After reluctant attempts to revitalise Indo-Pak relations, Narendra Modi, now in his third year as Indian prime minister, has lost patience and switched to the expected hardline tone of hostility. The latest example is an Indian government statement made days ago, in which it announced it would increase the compensation for civilian victims of terror from 300,000 rupees to 500,000. More importantly, Kashmiris on the Pakistani side of the border can claim this compensation, too.
This is not the only provocation. Another was his Independence Day address on August 15, and he said, “From the ramparts of the Red Fort, I want to express my gratitude to some people – the people of Balochistan, Gilgit, and Pak-occupied Kashmir – for the way they wholeheartedly thanked me” Chinese newspaper “Global Times” said while criticizing the Indian Prime Minister on Tuesday.
The Newspaper said Analysts see the political push as coming from a small team filled by influential ministers and people who are the veterans of the “cold war” with Pakistan. Some are members of the National Executive of the Rashtriya Swayamsevak Sangh, a right-wing organisation that provides ideological support to Modi’s Bharatiya Janata Party.
This risky gesture is not supported by everyone in the Indian government. Outstanding reservations come from his intelligence chiefs and the external affairs ministry.
Why would Modi choose to publicly reference Balochistan when his country kept denying an Indian role there? Even on Kashmir, why would he be so provocative when the Pakistani response will inevitably draw world attention at a time his government is trying to prevent the issue being internationalised?
The answer can be traced to recent events in India-controlled Kashmir, which has been hit by massive protests, violence and death in the last 50 days. The crisis is the result of the death of Burhan Wani, a young Hizbul Mujahideen commander from south Kashmir’s Tral area. He and two associates were cornered and killed by Indian security forces on July 8.
While stressing that no compromise will be made with those indulging in violence, India’s Union Minister Arun Jaitley again blamed Pakistan for its supposed role in the situation, “Now, this time, a serious situation has emerged in which Pakistan, separatists and religious forces have joined hands and now with a new way, they are attacking the integrity of India.”
Pakistan did put diplomatic pressure on the Indian government to restrict its reaction. But as noted by some Indian observers, the Burhan Wani incident is homegrown militancy, partly as a result of increasing communal cleavage in the country and the excessive use of force by the Indian government to suppress local calls for autonomy.
Not surprisingly, there are speculations that Modi is just trying to divert global attention from what’s going on in the valley. This may only make it even trickier for India to find a resolution by deliberately expanding the range of bilateral conflicts.

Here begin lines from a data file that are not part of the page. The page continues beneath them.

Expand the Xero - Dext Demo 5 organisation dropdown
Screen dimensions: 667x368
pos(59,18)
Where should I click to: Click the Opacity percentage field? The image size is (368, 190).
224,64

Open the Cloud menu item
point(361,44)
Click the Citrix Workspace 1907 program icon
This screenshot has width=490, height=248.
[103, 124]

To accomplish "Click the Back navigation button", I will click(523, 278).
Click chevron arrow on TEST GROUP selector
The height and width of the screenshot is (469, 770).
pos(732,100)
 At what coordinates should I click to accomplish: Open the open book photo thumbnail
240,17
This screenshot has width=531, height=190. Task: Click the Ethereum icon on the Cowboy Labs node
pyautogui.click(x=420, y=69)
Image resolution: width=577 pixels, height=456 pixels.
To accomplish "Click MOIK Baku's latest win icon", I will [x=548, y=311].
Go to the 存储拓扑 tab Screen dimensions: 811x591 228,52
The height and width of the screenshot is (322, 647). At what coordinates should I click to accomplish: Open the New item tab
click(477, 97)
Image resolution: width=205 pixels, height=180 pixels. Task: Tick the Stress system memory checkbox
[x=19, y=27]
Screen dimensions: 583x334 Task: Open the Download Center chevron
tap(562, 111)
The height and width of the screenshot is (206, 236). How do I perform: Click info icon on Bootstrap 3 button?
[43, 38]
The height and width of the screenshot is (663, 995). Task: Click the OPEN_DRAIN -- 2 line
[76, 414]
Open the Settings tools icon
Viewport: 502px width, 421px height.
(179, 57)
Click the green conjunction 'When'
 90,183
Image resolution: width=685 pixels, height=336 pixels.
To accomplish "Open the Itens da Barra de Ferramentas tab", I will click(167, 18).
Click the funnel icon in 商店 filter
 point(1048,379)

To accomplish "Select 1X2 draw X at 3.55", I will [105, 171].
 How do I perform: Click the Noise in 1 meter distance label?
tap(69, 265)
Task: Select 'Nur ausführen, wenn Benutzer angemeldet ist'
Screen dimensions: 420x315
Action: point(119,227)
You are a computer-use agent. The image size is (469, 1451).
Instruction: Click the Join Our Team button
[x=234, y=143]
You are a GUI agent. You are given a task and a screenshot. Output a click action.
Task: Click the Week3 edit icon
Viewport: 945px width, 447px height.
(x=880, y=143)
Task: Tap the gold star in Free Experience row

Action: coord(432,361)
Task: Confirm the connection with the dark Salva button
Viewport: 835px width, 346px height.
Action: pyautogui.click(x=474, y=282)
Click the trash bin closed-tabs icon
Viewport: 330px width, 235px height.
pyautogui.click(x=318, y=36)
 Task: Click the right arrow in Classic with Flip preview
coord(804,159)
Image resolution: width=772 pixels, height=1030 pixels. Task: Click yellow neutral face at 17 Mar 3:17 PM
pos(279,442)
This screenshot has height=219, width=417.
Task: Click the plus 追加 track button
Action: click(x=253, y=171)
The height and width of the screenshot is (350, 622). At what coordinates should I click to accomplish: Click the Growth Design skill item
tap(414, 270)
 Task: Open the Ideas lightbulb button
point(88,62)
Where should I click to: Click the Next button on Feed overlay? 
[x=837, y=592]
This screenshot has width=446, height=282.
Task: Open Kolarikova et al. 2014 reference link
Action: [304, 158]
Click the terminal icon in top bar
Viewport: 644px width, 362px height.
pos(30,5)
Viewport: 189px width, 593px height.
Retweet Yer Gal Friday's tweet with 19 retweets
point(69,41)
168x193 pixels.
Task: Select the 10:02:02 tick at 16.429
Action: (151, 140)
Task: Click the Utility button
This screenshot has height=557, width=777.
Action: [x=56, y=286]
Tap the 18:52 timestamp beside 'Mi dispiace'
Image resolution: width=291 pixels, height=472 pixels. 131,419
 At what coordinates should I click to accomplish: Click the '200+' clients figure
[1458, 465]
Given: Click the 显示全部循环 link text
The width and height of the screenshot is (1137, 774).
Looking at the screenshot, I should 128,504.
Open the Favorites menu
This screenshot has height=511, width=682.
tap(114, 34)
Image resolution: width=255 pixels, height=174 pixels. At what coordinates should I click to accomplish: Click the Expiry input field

“Another concern for Modi is the 19th South Asian Association for Regional Cooperation (SAARC) summit, which will be held in Pakistan this year. Modi is scheduled to visit Islamabad for the SAARC summit in November, but the impatient prime minister has decided to break up the Indo-Pak impasse to see what can be fished from the troubled waters,” it said.
“But the long-term cost will be the moral blow to India when it tries to manage its own insurgencies and secessionist movements, which tends to invite international attention and intervention,” it said.